* [Extract]
With their progressive and ambitious private, public, and institutional clients, they explore how built environments inspire lasting positive intellectual and societal engagement. Holding universal participation and ethical construction practices as core standards within their office and projects, they are a proudly certified M/WBE and certified B-Corporation.

In a digitized world that increasingly draws one inward, their architecture is outward-looking, engendering meaningful dialogue with that which is materially and psychologically outside of theirselves. Their work incorporates innovative physical materials that follow each project’s unique scale and specificity, from stretched chainmail enveloping an entire gallery building to an elegant array of glass tubes forming a museum facade. Independent of budget and location, they infuse their projects with craft and material tactility.

With the firm now in its second decade, their work has spread onto four continents. From a collection of industrial heritage buildings housing three cultural institutions in northern France, to a contemporary art center inserted into an office tower in Shanghai, their scope is international. Current projects include a new gateway museum for Williams College in Massachusetts, aiming to be the most sustainable museum in the country.

In 2022, practice leaders Jing Liu and Florian Idenburg were awarded the American Academy for Arts and Letters Award in Architecture and were named United States Artist Fellows.

Florian Idenburg is an internationally renowned architect with over two decades of professional experience. After learning the ropes in Amsterdam and Tokyo, he founded SO – IL in New York in 2008 together with Jing Liu. His years of working in cross-cultural settings make Florian a thoughtful, enthusiastic partner. With a joyous demeanor, he pursues innovation through collaboration. His particularly strong background in institutional spaces has seen him lead the office on such projects as Kukje Gallery in Seoul, the Manetti Shrem Museum of Art at UC Davis, and Amant Arts Campus in Brooklyn. His strength lies in generating imaginative ideas and transforming them into real-world spaces.

* [Exercise instructions]
a) According to the SO – IL firm profile, in what year did Florian Idenburg found the firm with Jing Liu?
b) Write out the part of the SO – IL firm profile that begins at the words "In a digitized" and ends after "and material tactility.".
c) Keep writing the SO – IL firm profile, picking up right after its last sentence.
The listing that comes next is separate material, not part of the SO – IL firm profile.

* [Recorded data]

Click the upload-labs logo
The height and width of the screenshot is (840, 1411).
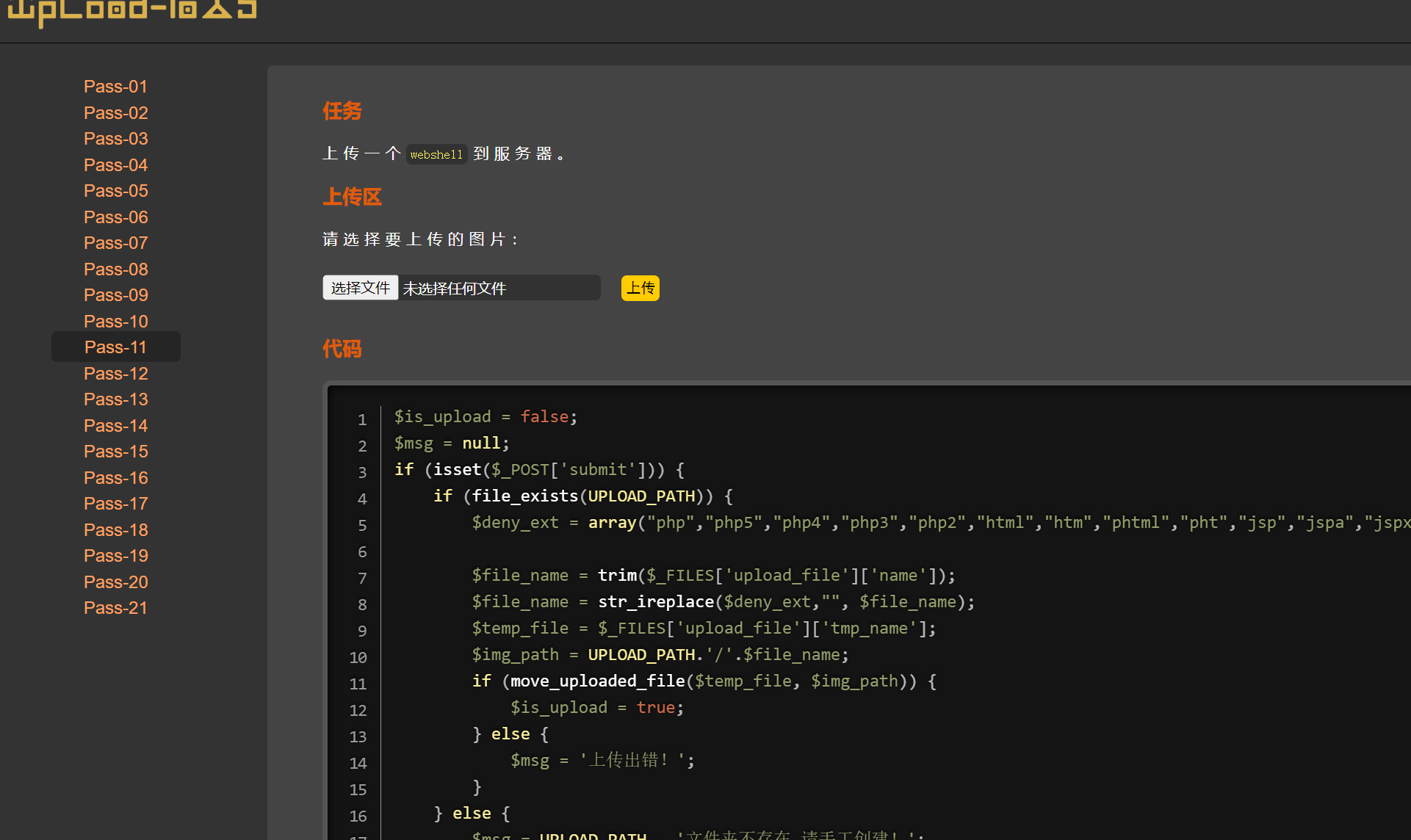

* [Response list]
a) 2008

b)
In a digitized world that increasingly draws one inward, their architecture is outward-looking, engendering meaningful dialogue with that which is materially and psychologically outside of theirselves. Their work incorporates innovative physical materials that follow each project’s unique scale and specificity, from stretched chainmail enveloping an entire gallery building to an elegant array of glass tubes forming a museum facade. Independent of budget and location, they infuse their projects with craft and material tactility.

c)
Idenburg has a strong intuition for the orchestration of form, material, and light. He is passionate about developing projects to a level where these elements converge into superbly crafted physical space. He combines a hands-on approach with a theoretical drive, sharing this creative spirit with clients, collaborators, and students.

A frequent speaker at institutions around the world, he has taught at Harvard, MIT, Columbia, and Princeton University and is currently Professor of the Practice at Cornell University. In 2010, Idenburg received the Charlotte Köhler Prize of the Prince Bernhard Culture Fund. He is a registered architect in the Netherlands and an International Associate of the American Institute of Architects.

Jing Liu co-founded SO – IL with Florian Idenburg in 2008 in New York City after receiving her education in China, Japan, the United Kingdom, and the United States. Over 20 years of practice, Jing has brought an intellectually open, globally aware, and locally embedded sensibility to her work spanning a wide range of mission-driven cultural projects.

Through building practice and interdisciplinary collaborations, Jing has led SO – IL to explore new fabrication techniques, such as in Kukje Gallery, Las Americas Housing project, and K11 Museum — and to engage with the socio political conditions of contemporary cities — in projects like Martin Luther King Library in Cleveland, Neighborhoods Now initiative in New York, and the Melbourne Arts Precinct Transformation.

In each case, Jing carefully considers the feedback loop between the cultural, social, economic, and political systems unique to the place and its material practices and seeks to make positive contributions toward transformation. As a past and present board member of several non-profit institutions, including the Van Alen Institute and the Urban Design  Forum, Jing furthers these endeavors in the broader public sphere.

Jing has written on a number of topics, including housing, design culture, and female practices. She has contributed to Solid Objectives: Order, Edge, Aura published by Lars Müller, The Fabricated Landscape published by Carnegie Museum of Art and Inventory Press, Home Futures: Living in Yesterday’s Tomorrow published by the Design Museum, and the Avery Review by the Office of Publications at the Columbia University Graduate School of Architecture, Planning, and Preservation.

In previous years, the studio has included partners such as lias Papageorgiou and associates such as Sooran Kim and Ted Baab on its team.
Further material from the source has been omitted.